19 dicembre 2023
LUOGHI COMUNI DELL’URBANISTICA MILANESE
Ovvietà pericolose
Spesso nelle cose che avvengono conta di più il “sentire comune” dei ragionamenti ben verificati; contano le convinzioni che tutti danno per scontate, quello che “tanto lo dicono tutti”: i luoghi comuni, insomma. Che per un po’ girano fra i traffichini, poi fra gli assessori, poi vengono sdoganate da qualche professore universitario e così diventano patrimonio di tutti. Eccone alcuni.
“Milano è sempre stata una città di pietra” e quindi inutile perdere il tempo con il verde eccetera, si è sempre vissuti senza e si potrà continuare benissimo a farlo.
Mica tanto vero. Il centro storico di Milano ad esempio ha molto più verde delle zone esterne: Giardini Pubblici, Giardino della Guastalla, piazza Vetra, ecc., ecc; ma anche i verdi privati erano tanti, anche se erosi negli anni Trenta (via dei Giardini, via Necchi, via Gabba…). È la città berutiana e quella del primo Novecento ad essere invece priva di verde, anche per la scelta sciagurata (ma da alcuni giudicata invece illuminata) di concentrare tutto il verde nel Parco Sempione (già di proprietà pubblica) e di non prevederlo più sulle aree all’intorno (private). Una bella scelta a favore della rendita, si direbbe; ma tant’è.
“Tanto con internet non si sposterà più nessuno” e quindi perché pensare a nuove infrastrutture? Non serviranno a nulla.
Si è diffuso internet, è arrivata addirittura la pandemia, lo smart working (ovvero il lavoro a distanza) dilaga: eppure la gente si muove lo stesso (chissà perché). Questo al Comune non piace, i conti non gli tornano, bisogna che la gente resti a casa. E andando a comprare tutti i giorni il pane dallo stesso panettiere, miracolosamente rinasceranno i legami sociali e le comunità locali che sono state distrutte dal capitalismo planetario. Figurati.
“Mica faremo progettare la città ai viabilisti!” Cosa ce ne facciamo di tutti quei calcoli, le origini-destinazioni, le ripartizioni modali? Il progetto è libero, visionario e deve poter volare senza freni e senza essere appesantito da tutti quei noiosi orpelli.
Sì, come se dotare una casa degli impianti fognari fosse un delegare l’architettura agli idraulici. Si progettano le case e – assieme – gli impianti. Le città, e le infrastrutture.
“Tanto di servizi ce ne sono anche troppi” e quindi cosa stiamo a perdere tempo a controllare le dotazioni? Di certo ci sono capacità residue del capitale sociale, che vanno utilizzate per evitare sprechi, la città reggerà i cambiamenti come ha sempre fatto.

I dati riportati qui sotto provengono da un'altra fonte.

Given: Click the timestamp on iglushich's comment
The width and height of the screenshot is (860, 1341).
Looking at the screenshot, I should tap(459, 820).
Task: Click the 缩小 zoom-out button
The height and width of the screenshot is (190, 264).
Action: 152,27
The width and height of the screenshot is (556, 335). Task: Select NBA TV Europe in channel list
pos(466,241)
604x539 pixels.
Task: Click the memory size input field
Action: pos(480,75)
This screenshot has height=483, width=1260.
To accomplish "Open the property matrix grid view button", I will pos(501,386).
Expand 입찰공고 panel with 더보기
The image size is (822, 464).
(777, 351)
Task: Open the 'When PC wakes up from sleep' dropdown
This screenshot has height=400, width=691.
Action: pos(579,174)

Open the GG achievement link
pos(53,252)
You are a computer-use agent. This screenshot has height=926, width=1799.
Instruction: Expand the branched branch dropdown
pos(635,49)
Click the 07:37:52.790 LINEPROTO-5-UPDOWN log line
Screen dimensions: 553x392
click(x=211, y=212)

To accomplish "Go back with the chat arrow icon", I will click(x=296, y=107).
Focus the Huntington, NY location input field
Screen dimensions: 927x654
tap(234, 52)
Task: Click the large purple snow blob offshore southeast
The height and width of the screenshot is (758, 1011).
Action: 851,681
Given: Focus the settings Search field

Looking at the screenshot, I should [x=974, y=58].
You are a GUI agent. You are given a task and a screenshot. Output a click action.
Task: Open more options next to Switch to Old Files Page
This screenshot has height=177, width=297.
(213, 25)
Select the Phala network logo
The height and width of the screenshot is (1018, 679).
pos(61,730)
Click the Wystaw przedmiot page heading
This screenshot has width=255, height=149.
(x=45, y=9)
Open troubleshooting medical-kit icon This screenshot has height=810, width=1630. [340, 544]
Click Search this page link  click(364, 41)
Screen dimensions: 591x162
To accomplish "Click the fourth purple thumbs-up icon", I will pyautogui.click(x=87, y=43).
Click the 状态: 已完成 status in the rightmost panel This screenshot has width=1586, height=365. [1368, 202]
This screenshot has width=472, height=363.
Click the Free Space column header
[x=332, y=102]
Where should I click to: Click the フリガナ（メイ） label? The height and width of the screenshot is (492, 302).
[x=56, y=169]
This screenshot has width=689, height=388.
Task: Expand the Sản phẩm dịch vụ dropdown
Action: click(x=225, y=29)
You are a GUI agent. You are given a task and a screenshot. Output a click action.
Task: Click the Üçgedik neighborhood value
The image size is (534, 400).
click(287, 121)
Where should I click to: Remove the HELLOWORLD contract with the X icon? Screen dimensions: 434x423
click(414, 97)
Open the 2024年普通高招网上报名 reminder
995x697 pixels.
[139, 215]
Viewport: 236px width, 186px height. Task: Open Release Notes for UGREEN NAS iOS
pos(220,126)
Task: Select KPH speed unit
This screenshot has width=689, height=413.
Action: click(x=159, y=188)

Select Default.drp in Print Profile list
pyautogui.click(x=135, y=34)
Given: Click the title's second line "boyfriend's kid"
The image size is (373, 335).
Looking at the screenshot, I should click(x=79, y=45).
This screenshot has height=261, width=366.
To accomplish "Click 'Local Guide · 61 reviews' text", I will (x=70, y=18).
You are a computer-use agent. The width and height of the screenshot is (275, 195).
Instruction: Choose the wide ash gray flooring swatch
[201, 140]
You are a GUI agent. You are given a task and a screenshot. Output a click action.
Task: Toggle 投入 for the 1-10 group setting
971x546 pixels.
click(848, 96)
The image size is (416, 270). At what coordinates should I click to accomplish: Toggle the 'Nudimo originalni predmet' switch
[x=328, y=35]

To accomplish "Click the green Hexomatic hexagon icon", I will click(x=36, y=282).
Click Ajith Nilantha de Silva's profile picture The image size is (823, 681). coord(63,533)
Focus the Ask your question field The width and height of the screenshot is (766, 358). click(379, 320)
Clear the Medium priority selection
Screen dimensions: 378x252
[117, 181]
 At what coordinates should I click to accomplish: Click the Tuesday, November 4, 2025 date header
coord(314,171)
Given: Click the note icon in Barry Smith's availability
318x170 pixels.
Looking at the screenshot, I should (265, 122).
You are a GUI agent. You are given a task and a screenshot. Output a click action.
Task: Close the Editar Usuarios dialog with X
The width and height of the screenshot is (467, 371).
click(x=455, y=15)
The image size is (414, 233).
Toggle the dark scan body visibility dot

Un po’ come quelli che buttano i rifiuti in mare, tanto assorbe tutto. Tranne che poi a un certo punto non li assorbe più (ma sarà troppo tardi).
E infine: “C’è sempre resistenza al cambiamento, si tratta di nostalgici che non sanno apprezzare le novità, l’unica è ignorarli finché non se ne faranno una ragione”. E questa è dedicata ai lettori di Arcipelago (che chissà magari qualche volta invece la indovinano anche…).